Claman, Wielechowski, and Groh can’t ignore Edgar Paul Boyko, however. He was one of them.     

Boyko was a prominent leader in the Alaska Democrat Party when our Constitution was formed. He was a delegate to the territorial conventions of 1954 and 1956, and chairman of the platform committee in 1956.  

Born in Austria, Boyko was educated at the universities of Vienna and St. Andrews and became a research chemist. He and his Jewish wife immigrated to America in 1940 to escape Nazism. They had $100 to their names. He then entered the legal profession, licensed to practice in Maryland, D.C., Alaska, and California. From 1967-1968 he served as the Attorney General in Alaska.  

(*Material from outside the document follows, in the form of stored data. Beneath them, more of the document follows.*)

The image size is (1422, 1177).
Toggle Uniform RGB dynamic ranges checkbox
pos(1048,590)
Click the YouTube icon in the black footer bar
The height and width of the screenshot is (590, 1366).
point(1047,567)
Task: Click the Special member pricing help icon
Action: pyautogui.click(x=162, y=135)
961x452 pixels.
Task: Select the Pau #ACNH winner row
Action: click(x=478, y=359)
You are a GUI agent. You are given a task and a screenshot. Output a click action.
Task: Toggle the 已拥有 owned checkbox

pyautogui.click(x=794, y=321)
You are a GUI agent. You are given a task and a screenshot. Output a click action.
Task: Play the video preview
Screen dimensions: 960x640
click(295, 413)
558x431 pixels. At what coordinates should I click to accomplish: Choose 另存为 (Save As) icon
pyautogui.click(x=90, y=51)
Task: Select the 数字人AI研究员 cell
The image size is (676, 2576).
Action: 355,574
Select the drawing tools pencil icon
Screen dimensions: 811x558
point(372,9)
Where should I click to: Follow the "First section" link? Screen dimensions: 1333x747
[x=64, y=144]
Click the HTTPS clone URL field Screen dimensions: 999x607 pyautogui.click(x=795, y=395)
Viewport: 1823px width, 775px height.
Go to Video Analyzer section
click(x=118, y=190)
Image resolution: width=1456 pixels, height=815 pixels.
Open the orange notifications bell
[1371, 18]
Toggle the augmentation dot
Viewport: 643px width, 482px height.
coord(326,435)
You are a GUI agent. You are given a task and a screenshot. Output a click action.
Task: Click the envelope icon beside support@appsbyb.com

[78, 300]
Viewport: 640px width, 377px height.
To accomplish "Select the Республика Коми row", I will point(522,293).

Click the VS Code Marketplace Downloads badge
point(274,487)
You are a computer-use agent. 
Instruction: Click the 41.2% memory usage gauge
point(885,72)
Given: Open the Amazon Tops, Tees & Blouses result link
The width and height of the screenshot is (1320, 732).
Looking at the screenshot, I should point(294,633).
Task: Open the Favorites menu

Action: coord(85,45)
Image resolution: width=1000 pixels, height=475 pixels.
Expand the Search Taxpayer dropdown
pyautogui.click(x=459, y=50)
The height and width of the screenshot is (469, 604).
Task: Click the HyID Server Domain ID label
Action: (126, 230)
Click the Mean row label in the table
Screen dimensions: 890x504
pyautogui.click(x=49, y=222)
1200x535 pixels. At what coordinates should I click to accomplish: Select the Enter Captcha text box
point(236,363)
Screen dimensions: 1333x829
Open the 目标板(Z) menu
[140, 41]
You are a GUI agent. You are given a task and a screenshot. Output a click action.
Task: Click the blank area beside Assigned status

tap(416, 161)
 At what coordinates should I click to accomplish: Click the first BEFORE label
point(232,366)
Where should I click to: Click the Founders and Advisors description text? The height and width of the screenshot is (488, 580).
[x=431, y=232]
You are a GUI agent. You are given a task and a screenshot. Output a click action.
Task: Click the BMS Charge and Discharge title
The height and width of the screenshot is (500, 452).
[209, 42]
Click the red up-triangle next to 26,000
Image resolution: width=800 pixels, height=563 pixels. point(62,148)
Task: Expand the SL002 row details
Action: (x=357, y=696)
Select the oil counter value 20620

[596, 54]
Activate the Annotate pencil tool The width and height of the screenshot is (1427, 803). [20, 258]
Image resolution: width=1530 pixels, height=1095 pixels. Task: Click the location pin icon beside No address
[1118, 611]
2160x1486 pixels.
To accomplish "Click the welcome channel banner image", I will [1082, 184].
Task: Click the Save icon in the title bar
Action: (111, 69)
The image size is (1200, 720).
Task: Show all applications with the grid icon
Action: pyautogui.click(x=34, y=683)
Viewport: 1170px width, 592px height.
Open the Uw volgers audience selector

Towards the end of his career Boyko became a very outspoken critic of Alaska’s judicial system. In 1990 he took advantage of a rare, unbiased public platform to voice these concerns, a forum unfiltered by judges and what he termed our “establishment media.”  

From August through November 1990, the Senate Family Law Task Force, chaired by Senator Jack Coghill, held six days of public testimony. More than 250 Alaskans testified about the nightmares harming their families caused by judicial decisions on divorce, child custody, child support, and foster care issues.  

Boyko, a father of six children, testified twice and didn’t mince his words.  

Boyko began by saying he had quit practicing family law about 10 years earlier because it was “too tough on my heart muscle. There is just too much misery and too much injustice and too much failure on the system day in and day out and I couldn’t handle it.”  He later added that family law matters were just “the tip of the iceberg as far as our judicial system is concerned.”

Boyko was known as the “Snow Tiger.”  Former Gov. Wally Hickel said, “You could never intimidate Ed.”  If Alaska’s family law practice could frustrate such a legendary lawyer to quit, no wonder AK Mom’s family can’t obtain justice.  

Boyko also heaped considerable criticism on the predecessor to the Office of Children Services, saying a lot of its functions should be taken away: “They are overloaded. They are basically unqualified. They tend to be dictatorial being … unaccountable appointed bureaucrats.” 

Boyko cited Lord Acton’s axiom — that power tends to corrupt, and absolute power corrupts absolutely.  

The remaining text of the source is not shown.